=== PODANY FRAGMENT ===
Niektórzy z tych lekarzy SS stanęli przed amerykańskim Trybunałem Wojskowym w Norymberdze. Tzw. proces lekarzy miał miejsce od 9 grudnia 1946 r. do 20 sierpnia 1947 i dotyczył zbrodni popełnionych przez członków niemieckich służb medycznych III Rzeszy. Na ławie oskarżonych zasiadły 23 osoby, wśród nich był Viktor Brack, odpowiedzialny za kierownictwo akcją T4, polegajacą na eutanazji umysłowo chorych oraz inwalidów oraz akcją eksterminacji niezdolnych do pracy więźniów obozów koncentracyjnych. Victor Brack został skazany na karę śmierci przez powieszenie. Wyrok wykonano 2 sierpnia 1948 w więzieniu Landsberg.
=== PODANE INFORMACJE ===
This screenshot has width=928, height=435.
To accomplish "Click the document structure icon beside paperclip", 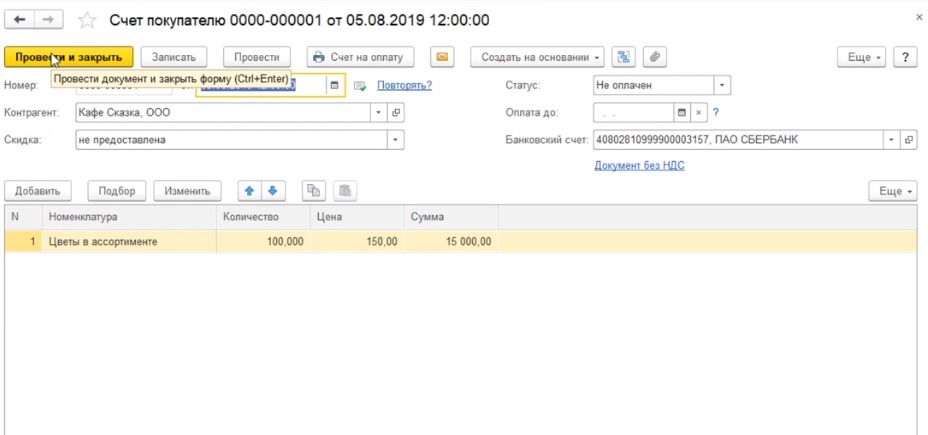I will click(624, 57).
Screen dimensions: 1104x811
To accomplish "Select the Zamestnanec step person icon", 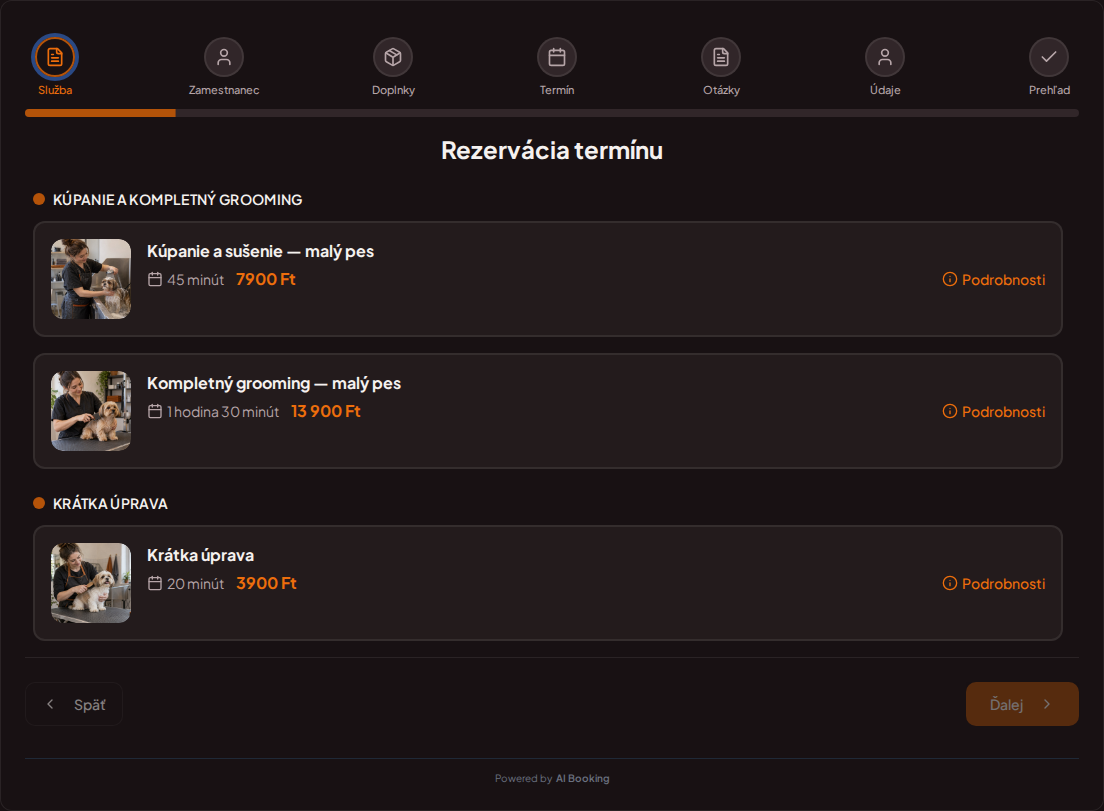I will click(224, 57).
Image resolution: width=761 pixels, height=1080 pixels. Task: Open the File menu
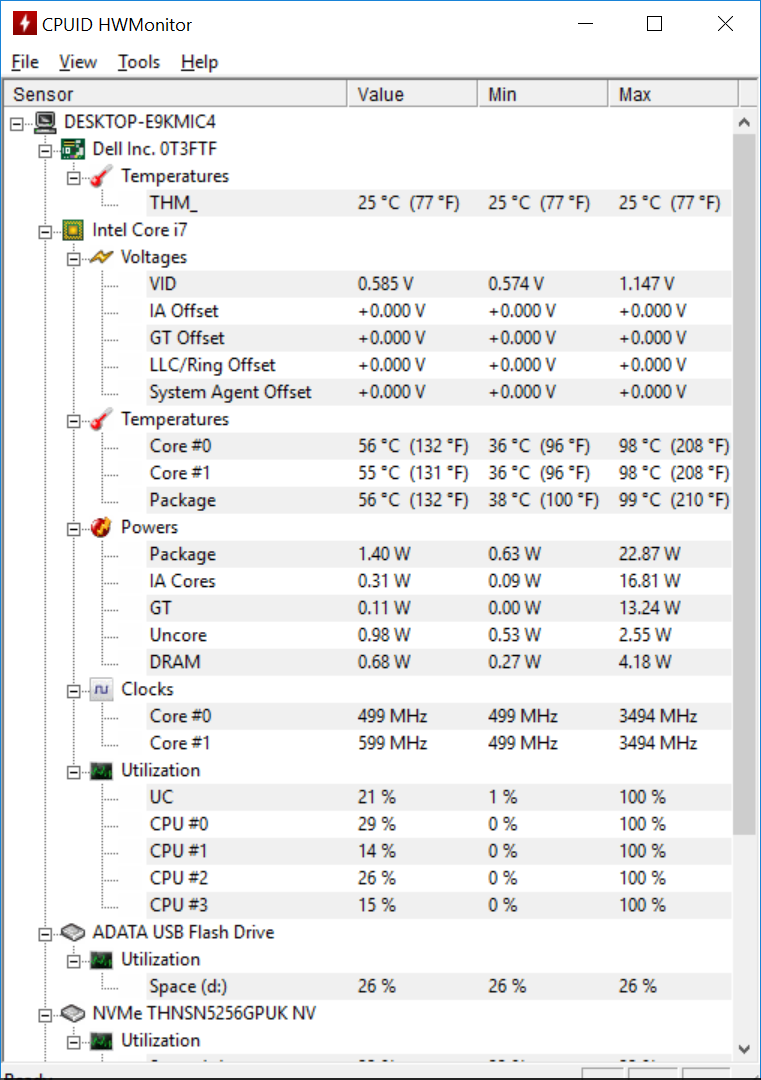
===
**PYTANIA DO MATERIAŁU:**
[a] Odpowiedz na pytania do fragmentu o procesie lekarzy w Norymberdze:
(i) Ile osób zasiadło na ławie oskarżonych?
(ii) Na jaką karę skazano Bracka?
(iii) W którym więzieniu wykonano wyrok?
[b] Wymień wszystkie pełne daty (dzień, miesiąc i rok) zawarte we fragmencie o procesie lekarzy.
[c] Dopisz dalszą część tekstu o procesie lekarzy w Norymberdze, zaczynając po jego ostatnim zdaniu.
Wiersze nie odgrywają tu żadnej roli.

**ODPOWIEDZI NA ZADANIA:**
[a]
(i) 23 osoby.
(ii) Na karę śmierci przez powieszenie.
(iii) W więzieniu Landsberg.

[b]
9 grudnia 1946 r.
20 sierpnia 1947
2 sierpnia 1948

[c]
Komentując norymberski proces lekarzy naczelny redaktor Zeszytów Oświęcimskich, krakowski chirurg prof. Józef Bogusz, napisał:
„Proces norymberski lekarzy hitlerowskich miał ogromne znaczenie w ujawnieniu całej potworności i upadku hitlerowskiej medycyny m.in. poprzez systematyczne i potajemne wymordowanie w ramach tzw. programu eutanazji setek tysięcy ludzi, nie wyłączając obywateli państw okupowanych przez Niemcy, a więc mordowanie cierpiących na choroby psychiczne lub nieuleczalne, dzieci upośledzonych i osób starych przy użyciu gazu trującego, śmiertelnych zastrzyków oraz innych środków. Te osoby uważano za »bezużytecznych pożeraczy chleba«, wiedli oni »życie niegodne życia«. [...] Hitlerowscy lekarze, w tym liczni profesorowie uniwersytetów III Rzeszy, a wśród nich znakomici przedstawiciele niemieckiej medycyny, pogwałcili i zdeptali najbardziej podstawowe zasady etyki i deontologii lekarskiej”.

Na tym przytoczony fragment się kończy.